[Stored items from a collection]
────────
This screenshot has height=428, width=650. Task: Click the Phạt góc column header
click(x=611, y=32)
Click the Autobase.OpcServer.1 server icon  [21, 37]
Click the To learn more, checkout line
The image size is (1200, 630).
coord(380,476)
────────
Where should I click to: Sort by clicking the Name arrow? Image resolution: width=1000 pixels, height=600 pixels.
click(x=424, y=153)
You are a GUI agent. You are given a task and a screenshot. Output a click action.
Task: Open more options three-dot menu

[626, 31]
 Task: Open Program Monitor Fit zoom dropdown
────────
▶ Problem to work on
Reproduce exactly the lines above from the line with "Task: Open more options three-dot menu" to the line with "Task: Open Program Monitor Fit zoom dropdown", including both, and add nothing.

▶ Reply
Task: Open more options three-dot menu

[626, 31]
 Task: Open Program Monitor Fit zoom dropdown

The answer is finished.